Card fact: Don Baylor's card looks very similar to teammate Paul Blair's card. It's a good way to get youngsters mixed up.
What I thought about this card then: I didn't see it.
What I think about this card now: Baylor has basically had the same look his entire baseball life. If I've seen him smile, I don't remember it. He always looks vaguely annoyed.
Other stuff: Baylor is one of the most successful designated hitters in history. He also may have remained with the Orioles his entire career if Baltimore wasn't so interested in getting Reggie Jackson. Baylor, along with Mike Torrez and Paul Mitchell, was shipped to Oakland for Jackson and Ken Holtzman.

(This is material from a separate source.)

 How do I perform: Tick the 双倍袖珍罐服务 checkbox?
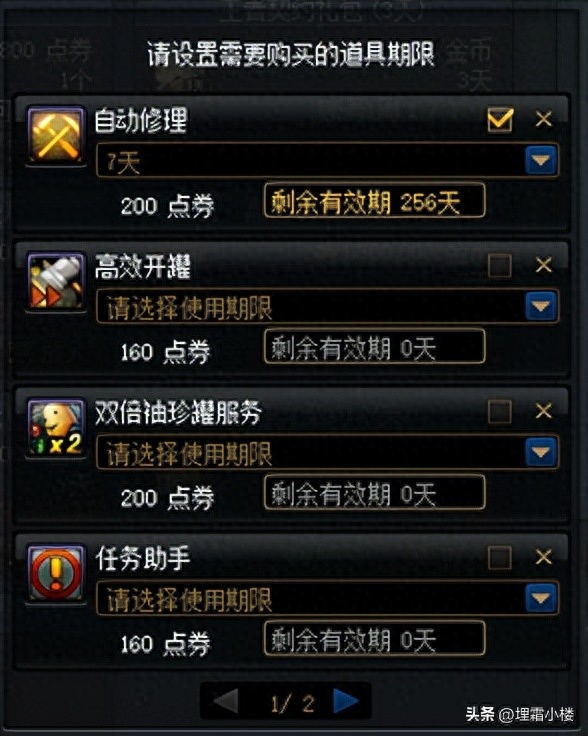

Baylor lasted just a year with Oakland before signing with the Angels in California's big free agent splurge. He would go on to win the AL MVP award in 1979, then continue on with the Yankees, Red Sox, Twins and back to the A's. He made the postseason with six different teams between 1970-88, including three straight appearances between 1986-88 for three different teams.

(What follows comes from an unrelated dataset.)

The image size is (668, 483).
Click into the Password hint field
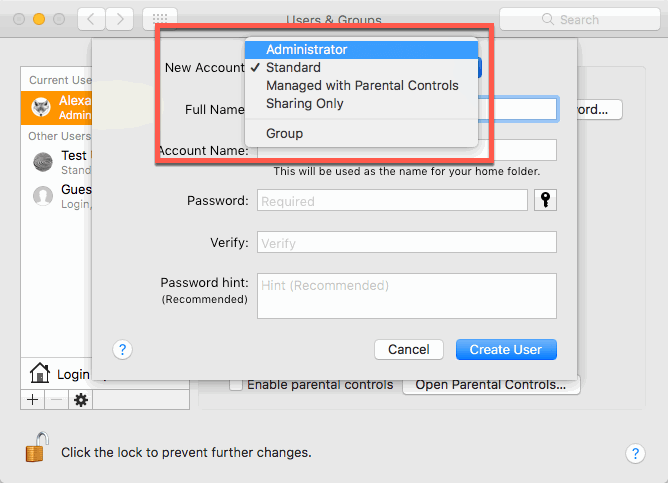point(407,296)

After his playing career, he became a hitting coach, then was the Colorado Rockies' first manager. He later managed the Cubs, and is now hitting coach for the Diamondbacks.
Back facts: This might be the most perfect cartoon in the entire set. The cartoon mentions Ron Hunt's feat of leading the league in getting hit by a pitch seven straight years on the back of the card of a player who would go on to surpass Hunt's career HBP total and become one of the all-time leaders in hit by pitches!
Baylor has 267 career HBPs, good for fourth place all-time. Hunt has 243, which is sixth all-time.
At the time of the cartoon, Baylor had 33 career HBPs, and had led the league in the category with 13 in 1973. But he was far from the single-season totals of 35 and 28 in the mid-1980s when he led the league in HBPs four straight years.
How did Topps know?
Other blog stuff: The No. 1 song in the country on this date in '75 was "Fly Robin Fly" by the Silver Connection. What a god-awful song.